Page text

However, because the dog knew the scent, and the robot got there, and the robot knew the scent as well, the response is super early, and super fast, and the fight doesn't even take that long, and all together it prevents most of the possible damage to the little kingdom.

So a lot potentially hinges on your own personal vitality, and exactly which strain infects you. If the "smell" of the invaders isn't the same as before, the event will be BOTH more damaging AND take longer to deal with.


If you are healthy and the strains are close to what the vaccine targeted, then your average infection period will be like... half a day? Maybe 2 days?

Also, you will almost never notice it, because the metaphorical robots will kill the ninjas before there are enough ninjas to cause much damage to the countryside and form a ninja army to attack the lungs, or the brain, or whatever.

(Part of why covid is so freaking horrible is that it is infectious BEFORE the symptoms show up because the lab that created it probably used serial passage on humanized lab animals to make sure that the fit between the spike protein and human ACE receptors is very efficient. From the very beginning, in December, in Wuhan, it transmitted human-to-human BEFORE the fever starts, which means that the temp checking system that defeated Version 1 of SARS wasn't going to be good enough for this new version of SARS. If not for this detail, it wouldn't even be on my radar as a thing to worry about that you could pass covid during these quickly suppressed microinfections that vaccinated immune systems handle automatically all the time.)

Saved items
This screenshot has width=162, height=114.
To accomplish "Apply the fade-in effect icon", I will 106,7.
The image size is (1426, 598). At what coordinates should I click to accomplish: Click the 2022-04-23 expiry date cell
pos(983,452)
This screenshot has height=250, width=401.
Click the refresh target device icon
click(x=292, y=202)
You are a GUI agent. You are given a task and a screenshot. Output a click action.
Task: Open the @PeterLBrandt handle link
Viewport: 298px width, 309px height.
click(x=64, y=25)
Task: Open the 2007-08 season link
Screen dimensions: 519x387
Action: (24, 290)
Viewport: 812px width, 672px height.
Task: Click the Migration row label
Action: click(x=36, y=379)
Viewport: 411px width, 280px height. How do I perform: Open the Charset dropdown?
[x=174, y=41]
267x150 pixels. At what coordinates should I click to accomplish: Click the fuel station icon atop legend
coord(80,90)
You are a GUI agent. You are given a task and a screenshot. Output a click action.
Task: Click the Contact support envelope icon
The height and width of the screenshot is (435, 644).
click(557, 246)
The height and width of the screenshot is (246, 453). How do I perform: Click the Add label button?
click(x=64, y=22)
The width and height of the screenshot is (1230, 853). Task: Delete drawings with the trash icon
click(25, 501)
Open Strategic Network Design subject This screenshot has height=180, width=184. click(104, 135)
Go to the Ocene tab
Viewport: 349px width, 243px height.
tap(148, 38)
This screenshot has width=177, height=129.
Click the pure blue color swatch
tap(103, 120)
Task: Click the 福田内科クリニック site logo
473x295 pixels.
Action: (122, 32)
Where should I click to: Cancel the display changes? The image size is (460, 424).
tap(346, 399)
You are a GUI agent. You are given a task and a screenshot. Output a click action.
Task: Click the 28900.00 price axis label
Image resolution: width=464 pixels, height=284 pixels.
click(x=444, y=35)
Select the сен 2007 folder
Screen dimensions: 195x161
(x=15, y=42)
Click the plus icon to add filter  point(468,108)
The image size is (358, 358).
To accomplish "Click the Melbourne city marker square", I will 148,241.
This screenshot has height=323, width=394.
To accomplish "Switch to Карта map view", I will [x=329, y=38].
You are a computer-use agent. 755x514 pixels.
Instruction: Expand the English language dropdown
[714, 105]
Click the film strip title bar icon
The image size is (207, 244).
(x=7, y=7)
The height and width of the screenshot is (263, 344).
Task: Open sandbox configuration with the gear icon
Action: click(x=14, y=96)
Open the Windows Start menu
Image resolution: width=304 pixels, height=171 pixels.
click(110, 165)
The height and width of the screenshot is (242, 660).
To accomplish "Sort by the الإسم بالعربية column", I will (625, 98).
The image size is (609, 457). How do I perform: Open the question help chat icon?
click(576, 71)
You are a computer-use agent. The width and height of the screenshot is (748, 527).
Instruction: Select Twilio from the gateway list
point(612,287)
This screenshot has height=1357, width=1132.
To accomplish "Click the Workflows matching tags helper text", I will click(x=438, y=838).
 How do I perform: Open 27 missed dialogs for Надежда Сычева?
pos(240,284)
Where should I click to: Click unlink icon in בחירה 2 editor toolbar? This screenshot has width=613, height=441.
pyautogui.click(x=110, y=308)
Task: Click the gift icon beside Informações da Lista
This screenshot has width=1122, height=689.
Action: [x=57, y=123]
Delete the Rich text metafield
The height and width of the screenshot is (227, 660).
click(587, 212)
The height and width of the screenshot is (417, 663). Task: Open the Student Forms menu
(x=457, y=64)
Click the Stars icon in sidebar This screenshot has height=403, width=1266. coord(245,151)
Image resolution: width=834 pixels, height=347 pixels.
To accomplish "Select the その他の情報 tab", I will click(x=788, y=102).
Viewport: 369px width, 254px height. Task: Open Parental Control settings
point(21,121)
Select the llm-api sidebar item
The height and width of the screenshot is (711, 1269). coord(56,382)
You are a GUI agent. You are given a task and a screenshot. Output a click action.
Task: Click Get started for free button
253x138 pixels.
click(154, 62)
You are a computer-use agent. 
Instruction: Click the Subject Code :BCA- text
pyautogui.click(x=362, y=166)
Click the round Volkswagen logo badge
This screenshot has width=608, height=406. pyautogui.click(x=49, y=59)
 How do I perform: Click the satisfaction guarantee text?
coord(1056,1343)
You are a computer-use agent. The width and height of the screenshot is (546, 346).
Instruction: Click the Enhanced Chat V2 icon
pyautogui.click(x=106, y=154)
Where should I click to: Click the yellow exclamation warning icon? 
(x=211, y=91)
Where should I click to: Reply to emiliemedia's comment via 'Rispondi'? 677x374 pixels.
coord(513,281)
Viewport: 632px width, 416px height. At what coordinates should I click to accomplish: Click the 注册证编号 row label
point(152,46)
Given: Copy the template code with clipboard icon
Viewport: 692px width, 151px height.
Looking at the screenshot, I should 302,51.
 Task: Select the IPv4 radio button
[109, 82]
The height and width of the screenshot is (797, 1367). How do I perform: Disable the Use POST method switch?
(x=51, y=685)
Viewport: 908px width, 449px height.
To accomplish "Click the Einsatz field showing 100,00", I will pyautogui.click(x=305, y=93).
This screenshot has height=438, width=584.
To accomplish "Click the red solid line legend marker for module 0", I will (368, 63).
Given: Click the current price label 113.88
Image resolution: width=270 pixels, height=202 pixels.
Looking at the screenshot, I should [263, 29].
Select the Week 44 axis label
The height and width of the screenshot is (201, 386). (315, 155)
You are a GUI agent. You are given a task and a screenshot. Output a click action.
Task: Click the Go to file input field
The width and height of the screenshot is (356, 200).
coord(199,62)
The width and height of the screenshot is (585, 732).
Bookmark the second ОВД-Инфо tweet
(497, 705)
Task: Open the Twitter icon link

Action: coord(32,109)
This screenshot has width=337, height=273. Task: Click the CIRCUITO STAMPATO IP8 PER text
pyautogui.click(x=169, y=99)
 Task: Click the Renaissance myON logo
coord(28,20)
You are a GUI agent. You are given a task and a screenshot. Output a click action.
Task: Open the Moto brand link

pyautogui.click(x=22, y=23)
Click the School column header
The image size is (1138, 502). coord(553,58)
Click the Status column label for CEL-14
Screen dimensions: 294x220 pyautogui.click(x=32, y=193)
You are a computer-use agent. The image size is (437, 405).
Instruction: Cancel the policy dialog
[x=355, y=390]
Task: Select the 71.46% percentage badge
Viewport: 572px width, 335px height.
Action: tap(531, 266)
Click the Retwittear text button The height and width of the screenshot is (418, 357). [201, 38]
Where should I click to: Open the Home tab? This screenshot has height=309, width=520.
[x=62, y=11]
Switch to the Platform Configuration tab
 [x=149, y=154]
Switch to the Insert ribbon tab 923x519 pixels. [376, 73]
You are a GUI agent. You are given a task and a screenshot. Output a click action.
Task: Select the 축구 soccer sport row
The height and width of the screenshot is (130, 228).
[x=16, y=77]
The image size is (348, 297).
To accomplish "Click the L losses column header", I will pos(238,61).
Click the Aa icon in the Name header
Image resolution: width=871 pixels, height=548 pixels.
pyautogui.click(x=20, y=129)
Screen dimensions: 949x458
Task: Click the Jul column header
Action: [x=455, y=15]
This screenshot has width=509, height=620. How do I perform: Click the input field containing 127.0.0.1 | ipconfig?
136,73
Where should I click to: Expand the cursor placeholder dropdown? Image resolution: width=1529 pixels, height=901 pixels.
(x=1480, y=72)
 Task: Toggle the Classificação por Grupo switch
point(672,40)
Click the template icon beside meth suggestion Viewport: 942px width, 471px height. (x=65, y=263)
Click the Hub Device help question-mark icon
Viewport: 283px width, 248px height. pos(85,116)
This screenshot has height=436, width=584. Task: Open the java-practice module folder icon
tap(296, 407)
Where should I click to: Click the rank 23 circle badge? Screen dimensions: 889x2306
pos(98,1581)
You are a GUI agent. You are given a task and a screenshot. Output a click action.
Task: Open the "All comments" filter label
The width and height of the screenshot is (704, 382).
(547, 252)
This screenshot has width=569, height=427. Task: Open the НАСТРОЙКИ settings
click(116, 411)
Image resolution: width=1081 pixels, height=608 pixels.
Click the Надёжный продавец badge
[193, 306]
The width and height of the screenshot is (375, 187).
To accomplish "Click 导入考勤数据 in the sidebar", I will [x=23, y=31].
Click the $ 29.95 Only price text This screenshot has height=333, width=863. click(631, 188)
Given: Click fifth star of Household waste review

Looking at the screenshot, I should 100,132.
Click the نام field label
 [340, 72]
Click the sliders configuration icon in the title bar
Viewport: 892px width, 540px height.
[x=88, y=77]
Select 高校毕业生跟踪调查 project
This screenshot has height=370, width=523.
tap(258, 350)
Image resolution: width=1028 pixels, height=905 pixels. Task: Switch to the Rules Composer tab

About this task
Could you carry the explanation of how a vaccinated immune system fights infection forward, picking up after its closing parenthetical about covid?

Task result
HOWEVER ALSO, clinical studies of "people who are vaccinated but still somehow got sick" will therefore, over time, come to be based on either people who are sickly or who have new strains, or both.

(For example, like 20% of the US might be classified as some-kind-of-alcoholic, because even just 1 drink of alcohol wipes out a large percent of your immune cells for hours or days, and then your hematopoietic cells rebuild them at the cost of telomere shorting. Such people often have relatively wimpy immune systems, especially late in life.)

So if you're healthy and not exposed to brand new strains, the time during which you might be kinda infectious MIGHT be roughly 1.5 days in (while awesome robots kill the kind of ninjas they were programmed for)? Maybe less than 1.5 days? Maybe hours?

(I have half-heartedly looked for evidence of vaccinated healthy people being "the only logically possible link in a transmission chain" and have not found much evidence of such things. My search was not thorough, however.)

BUT if you are exposed to newly antibody-escaping strains, or are just "not healthy in the first place", or both, then you could look at naive clinical studies (that might not be careful about admitting or explaining the straightforward theoretical implications of their sampling methods), to get a sense of how your own bad luck situation might play out.

If you are unlucky, then studies performed on other unlucky people could show a rough infection, amenable to therapeutic interventions, that occurs partly in a hospital where "data collection to power formal studies" is easier and cheaper to collect.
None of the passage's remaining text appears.